Buying a motorhome is a big decision that requires caution and in-depth planning. This is particularly important for consumers in the market for a second-hand vehicle. Buying a pre-owned RV is a great way to save money, but you need to be sure that the seller is honest. What if the history of the trailer is not clean? The only way to know for sure is to run a VIN check.

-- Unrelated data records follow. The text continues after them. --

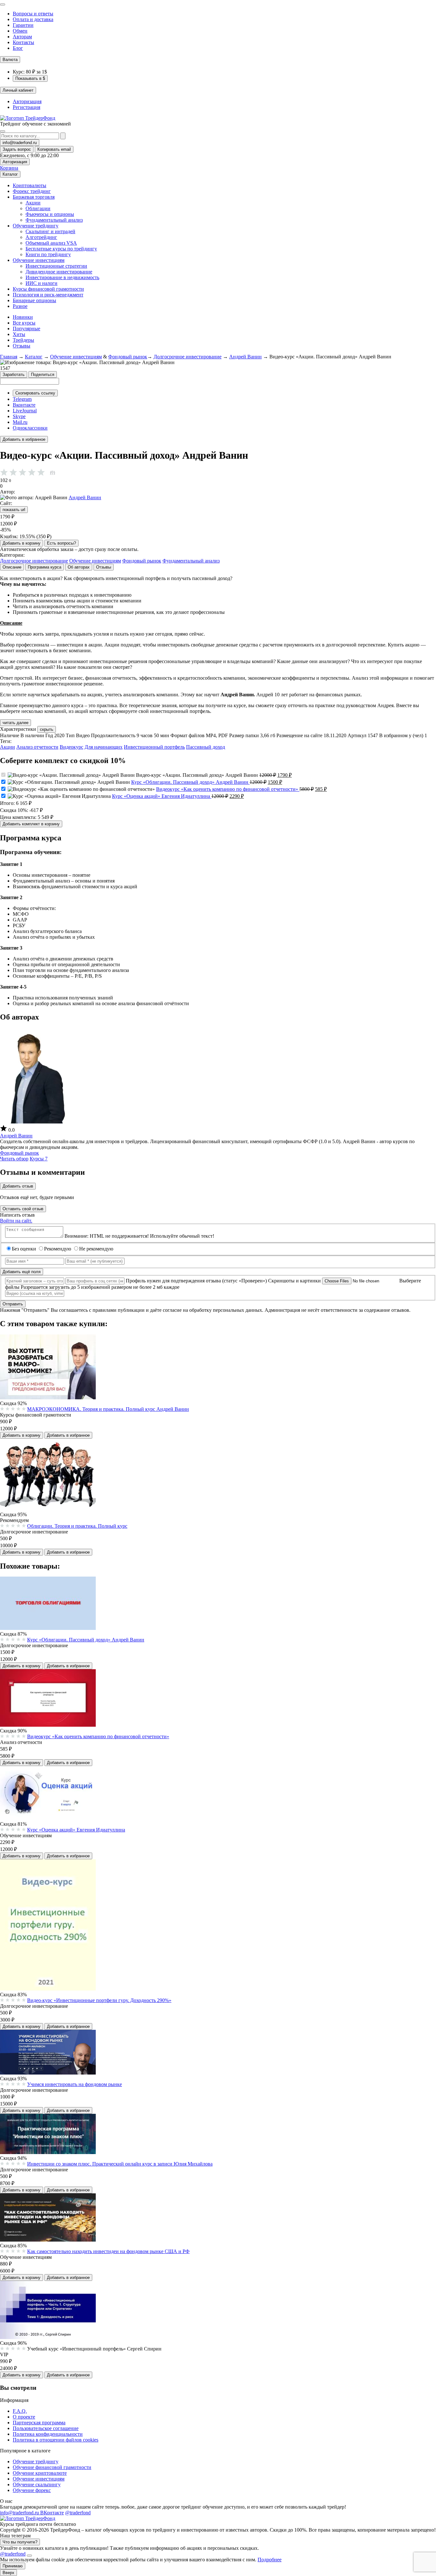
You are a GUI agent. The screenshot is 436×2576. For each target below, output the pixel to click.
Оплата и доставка (33, 19)
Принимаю (13, 2566)
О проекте (24, 2416)
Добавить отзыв (18, 1186)
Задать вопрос (17, 149)
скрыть (46, 729)
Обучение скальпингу (37, 2484)
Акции (7, 747)
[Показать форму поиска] (2, 131)
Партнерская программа (39, 2422)
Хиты (19, 334)
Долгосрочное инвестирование (188, 356)
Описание (12, 567)
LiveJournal (25, 410)
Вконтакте (24, 405)
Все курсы (24, 322)
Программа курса (44, 567)
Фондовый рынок (127, 356)
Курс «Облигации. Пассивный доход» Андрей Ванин (190, 782)
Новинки (23, 317)
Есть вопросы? (61, 543)
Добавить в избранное (24, 439)
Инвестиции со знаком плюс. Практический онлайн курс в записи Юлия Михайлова (120, 2164)
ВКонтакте (52, 2512)
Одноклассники (30, 428)
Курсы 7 (39, 1158)
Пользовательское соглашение (46, 2428)
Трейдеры (23, 340)
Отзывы (21, 345)
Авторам (22, 36)
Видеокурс (71, 747)
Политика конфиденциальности (48, 2434)
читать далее (15, 722)
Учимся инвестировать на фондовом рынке (74, 2084)
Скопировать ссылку (35, 393)
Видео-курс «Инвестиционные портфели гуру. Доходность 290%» (99, 2000)
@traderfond (78, 2512)
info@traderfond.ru (20, 142)
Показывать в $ (30, 78)
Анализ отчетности (37, 747)
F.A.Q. (20, 2411)
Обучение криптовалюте (40, 2473)
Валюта (10, 59)
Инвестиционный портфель (154, 747)
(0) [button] (52, 472)
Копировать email (54, 149)
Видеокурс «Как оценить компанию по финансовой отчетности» (227, 789)
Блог (18, 48)
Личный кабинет (18, 90)
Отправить (13, 1304)
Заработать (14, 374)
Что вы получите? (20, 2542)
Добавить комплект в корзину (31, 824)
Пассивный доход (205, 747)
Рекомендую (58, 1248)
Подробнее (270, 2559)
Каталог (10, 174)
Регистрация (26, 107)
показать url (14, 509)
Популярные (26, 328)
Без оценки (24, 1248)
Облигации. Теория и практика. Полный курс (77, 1526)
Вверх (8, 2572)
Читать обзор (14, 1158)
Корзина (9, 168)
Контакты (23, 42)
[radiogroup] (28, 472)
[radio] (13, 472)
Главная (8, 356)
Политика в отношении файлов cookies (55, 2439)
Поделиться (42, 374)
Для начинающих (104, 747)
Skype (19, 416)
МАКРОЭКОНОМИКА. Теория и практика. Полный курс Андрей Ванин (108, 1409)
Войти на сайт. (16, 1220)
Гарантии (23, 25)
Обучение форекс (32, 2490)
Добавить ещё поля (22, 1271)
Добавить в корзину (22, 543)
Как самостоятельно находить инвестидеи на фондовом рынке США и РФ (108, 2251)
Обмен (20, 31)
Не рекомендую (96, 1248)
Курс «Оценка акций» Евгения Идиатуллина (161, 796)
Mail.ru (20, 422)
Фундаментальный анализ (191, 560)
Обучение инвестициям (76, 356)
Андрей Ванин (245, 356)
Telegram (22, 399)
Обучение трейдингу (35, 2461)
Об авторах (79, 567)
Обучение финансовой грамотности (52, 2467)
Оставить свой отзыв (23, 1208)
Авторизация (27, 101)
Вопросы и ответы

Every vehicle in the United States, including RVs, ATVs, and motorcycles, has a special identifier. No two motorhomes may share the same number. The easiest way to find essential information is to do a trailer VIN lookup online. This simple precaution can prevent expensive mistakes. Find out about any damage, recalls, accidents, and defects in just a few clicks!
Where to Find the Number
As per NHTSA requirements, all trailers used for traveling on the road must be assigned a 17-character code. Each of the letters and digits denotes a particular piece of information. For example, the first three positions constitute the World Manufacturer Identifier (WMI). Note that the codes of motorhomes in the United States never include letters i, o or q, as they are easily mixed up with numbers (1, 0 and 9, respectively).

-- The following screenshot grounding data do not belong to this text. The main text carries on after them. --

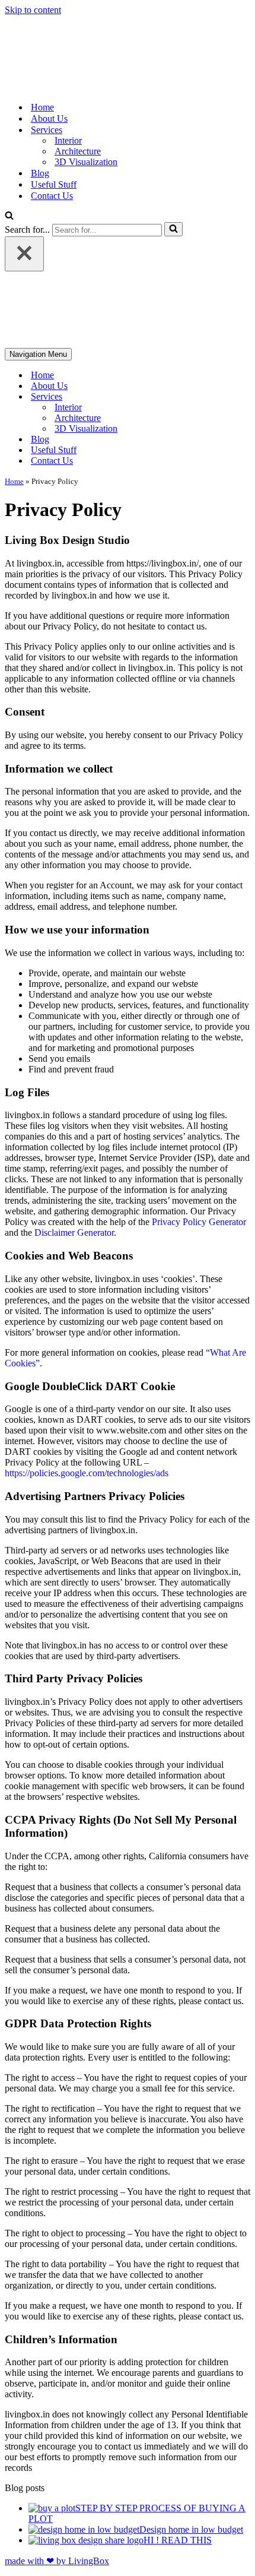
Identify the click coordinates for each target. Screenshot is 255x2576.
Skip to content (33, 10)
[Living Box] (69, 86)
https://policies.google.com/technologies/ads (86, 1473)
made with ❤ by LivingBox (57, 2561)
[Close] (24, 253)
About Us (49, 118)
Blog (40, 173)
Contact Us (52, 196)
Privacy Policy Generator (199, 1222)
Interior (68, 140)
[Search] (9, 216)
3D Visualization (86, 162)
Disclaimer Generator (74, 1232)
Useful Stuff (53, 184)
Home (42, 107)
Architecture (78, 151)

Different manufacturers place VINs on different non-removable parts of their trailers. Most commonly, they are imprinted on the interior to prevent damage, so you could find them in the nooks or crannies. First, look for this 17-character sequence on:
- the tongue;
- the weight distribution bars;
- the hitch;
- around the door frames;
- the underside of the trailer in the front or rear;
- the exterior;
- the sides and bottoms of slide-outs.
If you see VINs on different parts of the vehicle, they must match. Otherwise, you could be looking at a compilation of parts of different vehicles or a trailer from the gray market. Double-check the code and write it down.
Where to Get the Report
The fastest way to obtain a history report is to run a check online. You will see if the trailer was involved in accidents, stolen or damaged by the elements. The full version also includes odometer readings, lien and repossession records, and other details.
Online reports are free or paid depending on their type. With a free check, you can decode the VIN — i.e., see trailer specifications. An in-depth history investigation is provided for a modest fee.
Alternatively, you could visit your local DMV branch. The price will depend on the state, and you will also be asked for your ID. The third possible source is any local dealership selling trailers of the same type. If it has a direct line of communication with the manufacturer, the staff may be able to provide a report. Otherwise, you will need to contact the auto manufacturer yourself.